Kegilaan bisa ditimbulkan dari aspek yang berbeda-beda satu dengan yang lainnya. Bisa karena faktor genetik, bisa pula disebabkan faktor empiris. Atau bisa dimungkinkan karena faktor kedua-duanya. Tulisan ini tidak dimaksudkan untuk membahas aspek-aspek yang melatarbelakangi kegilaan.

***

Orang gila tampaknya menjadi monster yang menakutkan, maka perlu “penyekapan”, pasung, dan bahkan pengasingan. Hadirnya seperti tiada, tetapi abai dengan tidak memperlakukannya secara manusiawi adalah bagian dari jatuhnya martabat rasional kemanusiaan sejatuh-jatuhnya.

Di Abad Pertengahan di Eropa, khususnya Prancis sampai masa Revolusi, pertunjukan orang gila dipertontonkan di hari Minggu dengan menarik karcis. Di sebuah lapangan terbuka pertunjukan parade “orang gila”, cukup ramai khalayak yang menyaksikannya. Inilah bentuk penghinaan atas kemanusiaan, dimana orang gila dianggap sama dengan binatang yang ditampilkan di pertunjukan-pertunjukan sirkus.

Pada masyarakat yang ada, di era yang lebih mutakhir, kegilaan bisa muncul kapan saja, muncul dengan sendirinya, karena keadaan-keadaan dirinya yang tidak padu antara tubuh dan pikirannya … Ada juga kegilaan yang sengaja dimunculkan karena tengah dibutuhkan oleh sebab-sebab tertentu. Inilah yang biasa disebut gila jadi-jadian.

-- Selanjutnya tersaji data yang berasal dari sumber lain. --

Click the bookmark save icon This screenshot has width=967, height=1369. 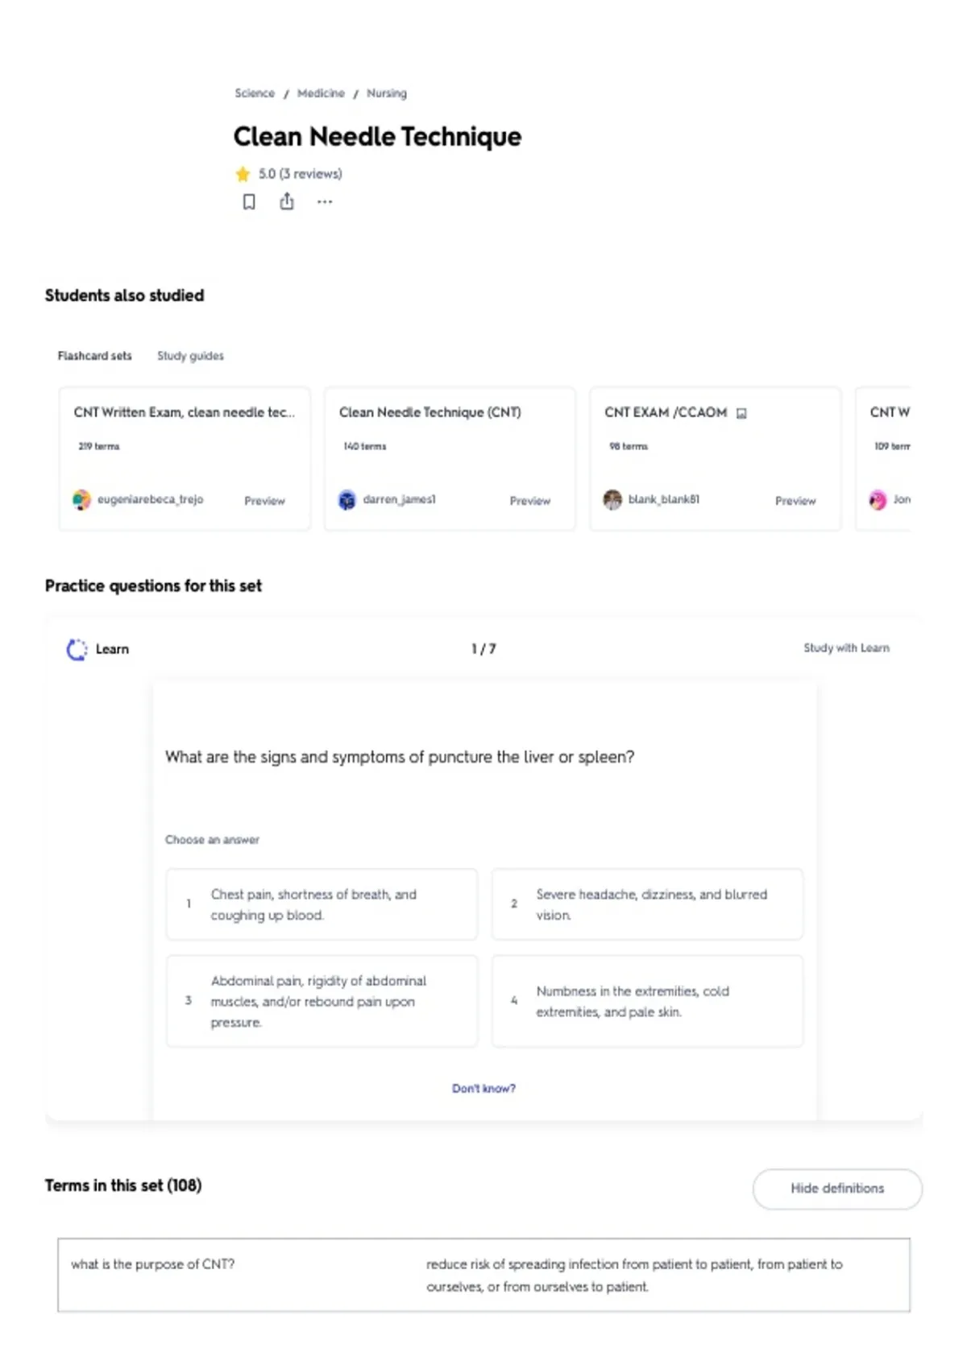pos(249,202)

Sebagaimana di hari-hari ini, di negeri ini, tepatnya di wilayah Jawa Barat, muncul fenomena kegilaan menyasar pada tokoh agama Islam; Kiai/Ustaz. Tidak persis tahu, kegilaan yang memang apa adanya, atau justru kegilaan jadi-jadian untuk maksud-maksud tertentu.

Maka perlu adanya penelitian yang melibatkan unsur-unsur terkait: Apakah orang gila yang sebenarnya, atau orang gila jadi-jadian yang meneror para tokoh agama Islam itu. Memang tampak absurd, mungkinkah muncul secara masal orang gila di suatu daerah dengan obyek yang diburu adalah Kiai/Ustaz. Karenanya, fenomena orang gila itu disikapi oleh masyarakat dengan sikap kehati-hatian dalam menjaga para ulama di daerahnya dari teror orang gila.